Kepulauan Selayar, Sulawesi Selatan. Muhammadiyah Disaster Management Center (MDMC) dengan dukungan penuh Lazismu, kembali mengirimkan relawan dan logistik ke pulau Bonerate dan Kalaota, kawasan terdampak parah gempa magnitudo 7,4 yang terjadi Selasa (14/12/2021) silam di Kabupaten Kepulauan Selayar, Sulawesi Selatan.
Sebanyak 15 orang relawan berasal dari MDMC Sulawesi Selatan,
Kabupaten Selayar, Jawa Tengah dan Yogyakarta berangkat menuju dua pulau
tersebut Sabtu (08/01) pagi dengan menggunakan kapal Pelni.

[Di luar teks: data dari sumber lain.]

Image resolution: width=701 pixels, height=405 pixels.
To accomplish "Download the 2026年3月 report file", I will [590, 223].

Mereka membawa barang logistik untuk kebutuhan respon di
Bonerate dan Kalaotoa yang direncanakan akan berlangsung sampai 1 bulan ke
depan. Total logistik yang dibawa sebanyak 7,5 ton dengan rincian 250 paket
hunian darurat terdiri 500 lembar tenda terpal, 250 kg kawat dan 325 kg paku.

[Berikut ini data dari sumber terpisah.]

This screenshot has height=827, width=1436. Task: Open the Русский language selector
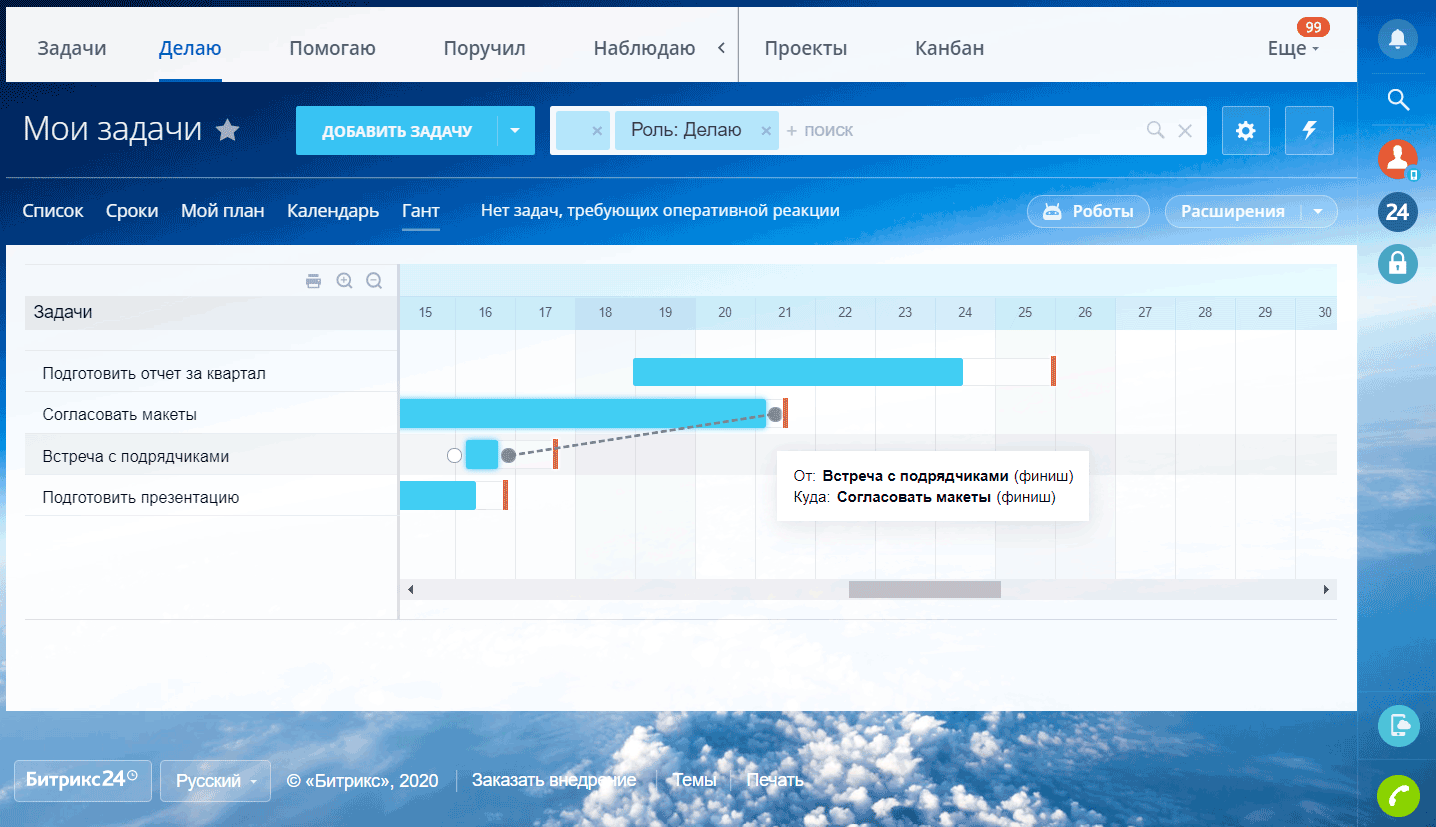[215, 781]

Kemudian 500 paket family kit berupa perlengkapan mandi berupa
sabun mandi, sabun pakaian, sikat serta pasta gigi, perlengkapan tidur berupa
kelambu. Perlengkapan makan berupa gelas, piring, sendok makan, sendok nasi,
sendok sayur, panci, tempat nasi dan perlengkapan sholat berupa sarung dan
sajadah.
Fathul Faruq, koordinator tim respon MDMC PP Muhammadiyah untuk
gempa Selayar menyampaikan bantuan tersebut adalah dari masyarakat indonesia
yang disalurkan melalui lazismu, lebih lanjut Faruq menceritakan berbagai
tantangan yang dihadapi timnya dalam respon ini. Menurutnya, para relawan yang
dikirim beserta logistik akan ditempatkan di pos pelayanan (posyan)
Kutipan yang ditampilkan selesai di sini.